Our research addresses the following questions:

1) What is the current successional, structural, and spatial distribution of aspen on the landscape?

2) How have aspen stand condition and distribution been shaped by disturbance, e.g., fire?

3) How is global climate change likely to affect aspen condition and distribution?

4) How are today’s management strategies, or adaptive adjustments to those strategies, likely to affect long-term risks and persistence of aspen and associated avian communities?

5) How does the shifting patterns of water balance under climate change influence future aspen distribution and productivity?

6) What are the long term consequences of current patterns of conifer encroachment on extant aspen groves?

Funding: PNW Climate Science Center (current), USGS (prior)

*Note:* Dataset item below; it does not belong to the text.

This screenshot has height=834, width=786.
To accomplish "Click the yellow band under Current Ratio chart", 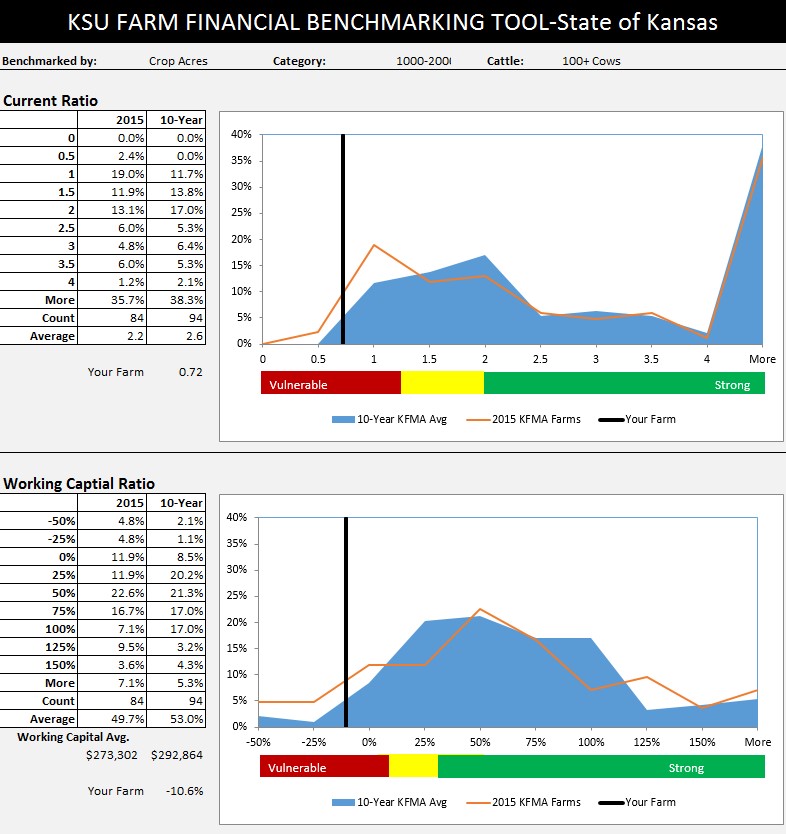I will 441,384.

People: Robert Scheller, Alec Kretchun

Collaborators: Doug Shinneman (USGS), Susan Earnst (PI: USGS), Tim Link (U-Idaho)

Past Collaborators: Peter Weisberg (UNR), Jian Yang (UNR)

Status: Ongoing

Publications, etc.

Yang, J., P.J. Weisberg, D. Shinneman, T. Dilts, S.L. Earnst, R.M. Scheller. Fire modulates simulated climate change response of aspen across topoclimatic gradients in a montane landscape of western North America. Global Change Biology. In review.